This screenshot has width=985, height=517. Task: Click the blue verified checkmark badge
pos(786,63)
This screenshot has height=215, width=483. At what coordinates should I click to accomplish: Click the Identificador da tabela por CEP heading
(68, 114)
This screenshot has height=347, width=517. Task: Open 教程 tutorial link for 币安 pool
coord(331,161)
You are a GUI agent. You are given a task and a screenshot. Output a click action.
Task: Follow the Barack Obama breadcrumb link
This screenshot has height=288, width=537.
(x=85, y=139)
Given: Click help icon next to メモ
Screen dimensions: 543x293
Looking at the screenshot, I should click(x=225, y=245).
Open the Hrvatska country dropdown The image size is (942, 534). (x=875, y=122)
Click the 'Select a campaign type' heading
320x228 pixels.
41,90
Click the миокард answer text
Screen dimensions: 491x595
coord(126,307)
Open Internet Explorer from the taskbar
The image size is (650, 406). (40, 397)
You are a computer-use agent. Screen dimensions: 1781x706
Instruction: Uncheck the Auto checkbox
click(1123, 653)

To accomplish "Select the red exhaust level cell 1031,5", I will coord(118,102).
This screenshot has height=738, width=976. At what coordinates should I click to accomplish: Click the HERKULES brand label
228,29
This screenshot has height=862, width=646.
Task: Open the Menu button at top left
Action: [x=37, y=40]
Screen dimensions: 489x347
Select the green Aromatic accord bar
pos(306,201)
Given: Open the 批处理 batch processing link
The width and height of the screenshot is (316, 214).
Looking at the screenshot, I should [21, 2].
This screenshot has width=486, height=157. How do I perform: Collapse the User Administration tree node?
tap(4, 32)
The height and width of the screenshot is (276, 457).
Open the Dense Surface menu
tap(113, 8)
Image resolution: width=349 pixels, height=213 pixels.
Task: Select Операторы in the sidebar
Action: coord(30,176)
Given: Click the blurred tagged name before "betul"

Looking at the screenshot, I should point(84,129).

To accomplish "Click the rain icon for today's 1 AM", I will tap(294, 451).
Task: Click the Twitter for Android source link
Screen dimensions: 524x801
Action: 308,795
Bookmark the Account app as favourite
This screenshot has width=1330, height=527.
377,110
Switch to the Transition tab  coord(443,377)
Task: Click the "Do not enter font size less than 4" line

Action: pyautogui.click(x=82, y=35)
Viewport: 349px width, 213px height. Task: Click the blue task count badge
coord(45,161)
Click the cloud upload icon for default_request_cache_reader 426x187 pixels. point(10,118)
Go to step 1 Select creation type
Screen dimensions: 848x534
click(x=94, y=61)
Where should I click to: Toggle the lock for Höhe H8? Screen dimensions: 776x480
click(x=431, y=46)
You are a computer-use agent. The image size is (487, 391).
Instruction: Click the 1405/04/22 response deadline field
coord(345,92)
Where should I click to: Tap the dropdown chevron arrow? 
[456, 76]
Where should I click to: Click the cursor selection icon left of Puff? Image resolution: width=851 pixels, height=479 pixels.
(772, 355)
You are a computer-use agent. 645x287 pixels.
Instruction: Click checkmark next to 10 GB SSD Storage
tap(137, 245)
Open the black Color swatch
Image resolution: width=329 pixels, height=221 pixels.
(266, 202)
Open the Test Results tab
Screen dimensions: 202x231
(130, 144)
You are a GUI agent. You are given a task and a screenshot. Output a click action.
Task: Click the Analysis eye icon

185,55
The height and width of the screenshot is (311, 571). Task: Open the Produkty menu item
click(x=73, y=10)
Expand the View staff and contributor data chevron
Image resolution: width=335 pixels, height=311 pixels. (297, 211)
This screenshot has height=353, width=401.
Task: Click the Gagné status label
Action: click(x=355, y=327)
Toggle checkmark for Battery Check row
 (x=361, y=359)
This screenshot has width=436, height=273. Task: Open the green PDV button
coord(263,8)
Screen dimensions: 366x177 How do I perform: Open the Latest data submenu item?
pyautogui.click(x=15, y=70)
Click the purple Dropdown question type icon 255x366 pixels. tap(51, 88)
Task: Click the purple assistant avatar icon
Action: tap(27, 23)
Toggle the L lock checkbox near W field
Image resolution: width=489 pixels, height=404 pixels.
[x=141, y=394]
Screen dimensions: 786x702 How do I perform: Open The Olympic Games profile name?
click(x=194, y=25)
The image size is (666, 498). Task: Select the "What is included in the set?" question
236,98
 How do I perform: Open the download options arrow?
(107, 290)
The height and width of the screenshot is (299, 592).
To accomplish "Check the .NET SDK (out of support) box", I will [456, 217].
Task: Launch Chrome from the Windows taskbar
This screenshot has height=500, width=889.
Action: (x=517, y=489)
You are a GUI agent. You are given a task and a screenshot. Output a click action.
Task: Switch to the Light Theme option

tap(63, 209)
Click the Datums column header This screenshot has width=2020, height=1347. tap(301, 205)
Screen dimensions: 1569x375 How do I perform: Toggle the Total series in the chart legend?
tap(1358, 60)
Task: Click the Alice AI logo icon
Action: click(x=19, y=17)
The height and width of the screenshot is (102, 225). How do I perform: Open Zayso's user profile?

::::::::::

- **ABOUT THIS EXERCISE**
Pick out every line above that holds the word "computer" and copy it.

- **ANSWER FOR THIS EXERCISE**
You are a computer-use agent. Screen dimensions: 1781x706
You are a computer-use agent. The image size is (487, 391).
You are a computer-use agent. 645x287 pixels.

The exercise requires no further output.